By Ambar Warrick
Investing.com-- Singapore’s CPI inflation index hit a 14-year high in July, data showed on Tuesday, driven largely by mounting food and fuel prices.
The reading now puts more pressure on the Monetary Authority of Singapore (MAS) to tighten monetary policy and temper runaway inflation.
The city state’s consumer price index grew at an annual rate of 7% in July- its highest pace since 2008. The reading was in-line with expectations, and higher than June’s showing of 6.7%, according to data from the Department of Statistics.
Core CPI inflation, which is the MAS’ preferred inflation gauge and excludes private housing and transportation expenses, grew by 4.8% in July, higher than expectations of 4.7%.
Transportation costs, particularly fuel, were by far the biggest driver of inflation through July, registering a 19% annual increase.

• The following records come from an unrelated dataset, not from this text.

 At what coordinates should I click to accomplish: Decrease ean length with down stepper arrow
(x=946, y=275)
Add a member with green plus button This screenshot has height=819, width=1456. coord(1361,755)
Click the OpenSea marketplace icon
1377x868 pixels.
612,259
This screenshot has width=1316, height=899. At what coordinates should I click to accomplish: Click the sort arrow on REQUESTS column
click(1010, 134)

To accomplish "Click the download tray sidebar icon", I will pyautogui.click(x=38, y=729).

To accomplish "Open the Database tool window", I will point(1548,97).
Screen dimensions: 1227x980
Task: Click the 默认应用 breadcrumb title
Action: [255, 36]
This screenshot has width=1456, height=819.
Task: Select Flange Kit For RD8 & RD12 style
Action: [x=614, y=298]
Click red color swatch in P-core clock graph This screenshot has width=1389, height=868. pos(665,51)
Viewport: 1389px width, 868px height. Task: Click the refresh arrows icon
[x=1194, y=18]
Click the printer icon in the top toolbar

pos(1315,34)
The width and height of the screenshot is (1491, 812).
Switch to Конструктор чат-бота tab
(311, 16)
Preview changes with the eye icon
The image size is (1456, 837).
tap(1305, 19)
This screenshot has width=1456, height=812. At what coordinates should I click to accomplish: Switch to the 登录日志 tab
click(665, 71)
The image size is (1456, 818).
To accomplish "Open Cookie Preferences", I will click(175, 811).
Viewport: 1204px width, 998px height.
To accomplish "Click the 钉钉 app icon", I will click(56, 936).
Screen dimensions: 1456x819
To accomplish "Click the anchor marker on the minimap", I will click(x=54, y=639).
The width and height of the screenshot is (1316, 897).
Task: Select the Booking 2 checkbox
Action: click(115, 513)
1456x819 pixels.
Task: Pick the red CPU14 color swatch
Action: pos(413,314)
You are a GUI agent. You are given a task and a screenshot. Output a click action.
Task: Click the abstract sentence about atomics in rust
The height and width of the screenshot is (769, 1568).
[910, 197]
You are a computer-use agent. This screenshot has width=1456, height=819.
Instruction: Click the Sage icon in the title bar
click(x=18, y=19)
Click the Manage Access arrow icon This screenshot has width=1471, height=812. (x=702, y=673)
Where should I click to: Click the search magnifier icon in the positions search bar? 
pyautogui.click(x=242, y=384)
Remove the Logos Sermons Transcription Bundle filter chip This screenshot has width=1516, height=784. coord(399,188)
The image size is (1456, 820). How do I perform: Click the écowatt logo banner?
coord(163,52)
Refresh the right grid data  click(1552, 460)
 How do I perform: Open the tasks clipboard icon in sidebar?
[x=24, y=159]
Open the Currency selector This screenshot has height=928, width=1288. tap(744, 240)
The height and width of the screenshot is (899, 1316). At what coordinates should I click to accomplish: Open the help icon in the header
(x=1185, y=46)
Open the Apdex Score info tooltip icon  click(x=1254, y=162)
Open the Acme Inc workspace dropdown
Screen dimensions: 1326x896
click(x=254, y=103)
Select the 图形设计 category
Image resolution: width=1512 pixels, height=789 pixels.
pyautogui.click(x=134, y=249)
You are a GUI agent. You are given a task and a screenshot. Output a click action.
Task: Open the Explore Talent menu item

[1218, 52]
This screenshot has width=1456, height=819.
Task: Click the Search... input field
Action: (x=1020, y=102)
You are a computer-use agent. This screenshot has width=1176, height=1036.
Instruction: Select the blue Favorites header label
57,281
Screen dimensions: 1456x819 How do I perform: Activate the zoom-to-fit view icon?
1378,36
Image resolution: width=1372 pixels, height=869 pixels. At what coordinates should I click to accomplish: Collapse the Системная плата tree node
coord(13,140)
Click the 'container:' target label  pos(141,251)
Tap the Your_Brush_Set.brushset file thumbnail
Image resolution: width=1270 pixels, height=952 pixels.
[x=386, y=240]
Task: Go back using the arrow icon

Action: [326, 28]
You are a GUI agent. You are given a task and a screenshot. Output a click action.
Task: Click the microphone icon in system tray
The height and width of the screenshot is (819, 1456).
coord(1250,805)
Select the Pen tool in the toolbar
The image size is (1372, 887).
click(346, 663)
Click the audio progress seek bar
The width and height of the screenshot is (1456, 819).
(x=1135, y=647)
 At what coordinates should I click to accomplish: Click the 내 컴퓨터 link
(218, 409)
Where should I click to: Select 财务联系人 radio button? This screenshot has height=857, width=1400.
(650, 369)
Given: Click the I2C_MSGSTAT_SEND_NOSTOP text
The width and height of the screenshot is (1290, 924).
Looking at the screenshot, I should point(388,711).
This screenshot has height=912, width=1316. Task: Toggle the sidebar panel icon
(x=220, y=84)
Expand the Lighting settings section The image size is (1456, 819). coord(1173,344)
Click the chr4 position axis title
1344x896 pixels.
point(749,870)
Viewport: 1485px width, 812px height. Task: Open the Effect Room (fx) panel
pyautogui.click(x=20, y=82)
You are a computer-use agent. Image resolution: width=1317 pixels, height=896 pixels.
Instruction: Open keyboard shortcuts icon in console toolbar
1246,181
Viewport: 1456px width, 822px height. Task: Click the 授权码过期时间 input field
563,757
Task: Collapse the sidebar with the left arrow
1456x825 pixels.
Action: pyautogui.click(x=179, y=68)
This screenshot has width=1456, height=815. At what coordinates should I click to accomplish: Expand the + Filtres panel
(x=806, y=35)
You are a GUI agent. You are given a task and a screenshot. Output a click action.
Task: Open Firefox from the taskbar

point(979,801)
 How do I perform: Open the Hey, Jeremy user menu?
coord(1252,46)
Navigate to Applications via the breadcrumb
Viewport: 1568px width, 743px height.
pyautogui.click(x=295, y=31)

The MAS said in a press release that global inflation is likely to stay elevated in the near-term, keeping the prices of key commodity imports elevated.
The central bank projected that core inflation will stay elevated in the coming months, but flagged strength in Singapore’s labor market and business activity.
The MAS maintained its annual CPI outlook of 5% to 6%, with core CPI expected to taper slightly to 3% to 4%.
“Fresh shocks to global commodity prices, as well as domestic wage pressures remain as upside risks to inflation,” the MAS said.
The central bank has been consistently, but gradually raising interest rates in the face of rising inflationary pressures on the island state. The bank is set to decide on monetary policy in October, and has so far telegraphed more tightening as it deals with rising cost pressures.
A slowdown in Singapore’s trading partners, mainly China, has also buffeted the economy this year. The MAS recently revised its second-quarter GDP lower, and slightly trimmed its expectations for annual economic growth.
The Singapore dollar showed little reaction to Tuesday's inflation data, trading sideways around 1.3980- a one-month low to the greenback.